● What the task requires
Reproduce word for word, from the entries below, the line with "Click into the", the line with "You are a computer-use agent. Image", and every line between them, and nothing more.

● Input
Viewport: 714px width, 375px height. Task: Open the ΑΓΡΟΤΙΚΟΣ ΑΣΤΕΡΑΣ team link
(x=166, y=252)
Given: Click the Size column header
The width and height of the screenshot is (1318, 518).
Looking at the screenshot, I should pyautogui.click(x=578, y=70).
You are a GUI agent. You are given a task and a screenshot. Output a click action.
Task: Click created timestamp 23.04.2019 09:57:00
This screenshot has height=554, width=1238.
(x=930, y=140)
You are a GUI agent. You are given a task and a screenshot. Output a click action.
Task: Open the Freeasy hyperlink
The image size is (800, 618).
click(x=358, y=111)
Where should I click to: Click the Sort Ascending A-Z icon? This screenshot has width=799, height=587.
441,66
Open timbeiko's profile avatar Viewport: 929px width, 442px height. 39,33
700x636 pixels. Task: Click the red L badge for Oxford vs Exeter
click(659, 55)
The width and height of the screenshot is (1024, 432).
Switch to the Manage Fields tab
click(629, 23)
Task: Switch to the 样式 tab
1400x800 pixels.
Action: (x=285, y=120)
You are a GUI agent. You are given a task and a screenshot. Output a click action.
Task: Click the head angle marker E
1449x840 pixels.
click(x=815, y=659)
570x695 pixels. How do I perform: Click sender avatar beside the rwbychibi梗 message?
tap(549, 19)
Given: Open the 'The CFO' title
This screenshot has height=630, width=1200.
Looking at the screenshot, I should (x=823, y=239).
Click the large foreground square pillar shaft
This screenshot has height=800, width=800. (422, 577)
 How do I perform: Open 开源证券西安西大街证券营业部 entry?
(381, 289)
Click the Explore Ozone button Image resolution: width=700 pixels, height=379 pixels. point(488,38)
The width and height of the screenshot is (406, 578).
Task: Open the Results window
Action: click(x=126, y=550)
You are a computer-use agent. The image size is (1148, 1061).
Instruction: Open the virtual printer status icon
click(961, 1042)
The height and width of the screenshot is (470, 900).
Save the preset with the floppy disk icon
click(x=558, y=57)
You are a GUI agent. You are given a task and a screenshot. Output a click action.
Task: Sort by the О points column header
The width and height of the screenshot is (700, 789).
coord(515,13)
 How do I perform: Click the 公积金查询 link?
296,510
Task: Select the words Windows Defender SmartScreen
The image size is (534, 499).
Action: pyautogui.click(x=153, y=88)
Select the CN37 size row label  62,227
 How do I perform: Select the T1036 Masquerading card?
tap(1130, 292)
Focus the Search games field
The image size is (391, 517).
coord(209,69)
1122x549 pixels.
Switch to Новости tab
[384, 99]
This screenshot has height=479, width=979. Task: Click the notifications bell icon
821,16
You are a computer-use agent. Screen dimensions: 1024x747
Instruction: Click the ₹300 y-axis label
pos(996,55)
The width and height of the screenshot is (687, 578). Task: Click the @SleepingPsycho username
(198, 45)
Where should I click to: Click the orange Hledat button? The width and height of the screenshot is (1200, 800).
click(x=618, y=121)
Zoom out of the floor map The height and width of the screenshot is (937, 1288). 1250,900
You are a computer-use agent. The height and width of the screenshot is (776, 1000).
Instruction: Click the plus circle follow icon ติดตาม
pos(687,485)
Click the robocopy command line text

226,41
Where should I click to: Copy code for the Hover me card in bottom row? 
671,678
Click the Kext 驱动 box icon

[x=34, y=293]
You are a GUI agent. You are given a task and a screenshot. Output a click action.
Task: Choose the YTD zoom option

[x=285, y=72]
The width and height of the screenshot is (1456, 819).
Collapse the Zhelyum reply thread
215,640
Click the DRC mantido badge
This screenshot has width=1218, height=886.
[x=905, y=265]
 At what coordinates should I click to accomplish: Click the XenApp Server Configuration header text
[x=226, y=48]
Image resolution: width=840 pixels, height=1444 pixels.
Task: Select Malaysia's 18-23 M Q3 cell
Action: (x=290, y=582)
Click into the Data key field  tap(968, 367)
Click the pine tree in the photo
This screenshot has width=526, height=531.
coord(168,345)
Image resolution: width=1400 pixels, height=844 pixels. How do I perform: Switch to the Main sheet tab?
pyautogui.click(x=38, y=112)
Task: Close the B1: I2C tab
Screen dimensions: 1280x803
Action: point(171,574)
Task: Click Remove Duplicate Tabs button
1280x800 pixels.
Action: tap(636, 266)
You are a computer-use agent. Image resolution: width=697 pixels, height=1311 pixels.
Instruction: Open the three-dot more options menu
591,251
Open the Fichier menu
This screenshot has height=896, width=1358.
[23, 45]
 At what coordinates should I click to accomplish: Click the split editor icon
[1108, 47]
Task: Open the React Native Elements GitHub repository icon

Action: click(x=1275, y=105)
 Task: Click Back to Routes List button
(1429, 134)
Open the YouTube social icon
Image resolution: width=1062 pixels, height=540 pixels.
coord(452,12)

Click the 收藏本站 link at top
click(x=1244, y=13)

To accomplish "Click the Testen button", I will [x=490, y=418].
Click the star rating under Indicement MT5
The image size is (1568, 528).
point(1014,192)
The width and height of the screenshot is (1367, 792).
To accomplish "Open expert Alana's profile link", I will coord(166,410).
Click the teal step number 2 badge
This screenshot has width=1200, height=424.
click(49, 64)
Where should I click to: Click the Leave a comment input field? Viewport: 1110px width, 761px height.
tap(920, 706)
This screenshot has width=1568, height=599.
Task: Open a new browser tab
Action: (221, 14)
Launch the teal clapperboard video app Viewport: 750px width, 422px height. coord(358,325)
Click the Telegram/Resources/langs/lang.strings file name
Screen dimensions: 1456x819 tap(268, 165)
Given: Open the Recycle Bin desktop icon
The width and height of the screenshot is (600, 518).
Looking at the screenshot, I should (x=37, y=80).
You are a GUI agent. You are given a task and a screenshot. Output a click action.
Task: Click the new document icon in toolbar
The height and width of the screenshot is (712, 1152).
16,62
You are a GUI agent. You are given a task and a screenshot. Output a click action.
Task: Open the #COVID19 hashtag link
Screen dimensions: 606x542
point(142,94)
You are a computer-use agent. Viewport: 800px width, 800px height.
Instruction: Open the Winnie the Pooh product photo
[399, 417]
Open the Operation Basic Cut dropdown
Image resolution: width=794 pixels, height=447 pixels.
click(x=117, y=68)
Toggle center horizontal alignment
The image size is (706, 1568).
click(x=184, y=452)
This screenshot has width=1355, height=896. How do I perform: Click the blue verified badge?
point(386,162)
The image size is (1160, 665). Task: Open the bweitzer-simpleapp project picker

● Task output
Click into the Data key field  tap(968, 367)
Click the pine tree in the photo
This screenshot has width=526, height=531.
coord(168,345)
Image resolution: width=1400 pixels, height=844 pixels. How do I perform: Switch to the Main sheet tab?
pyautogui.click(x=38, y=112)
Task: Close the B1: I2C tab
Screen dimensions: 1280x803
Action: point(171,574)
Task: Click Remove Duplicate Tabs button
1280x800 pixels.
Action: tap(636, 266)
You are a computer-use agent. Image resolution: width=697 pixels, height=1311 pixels.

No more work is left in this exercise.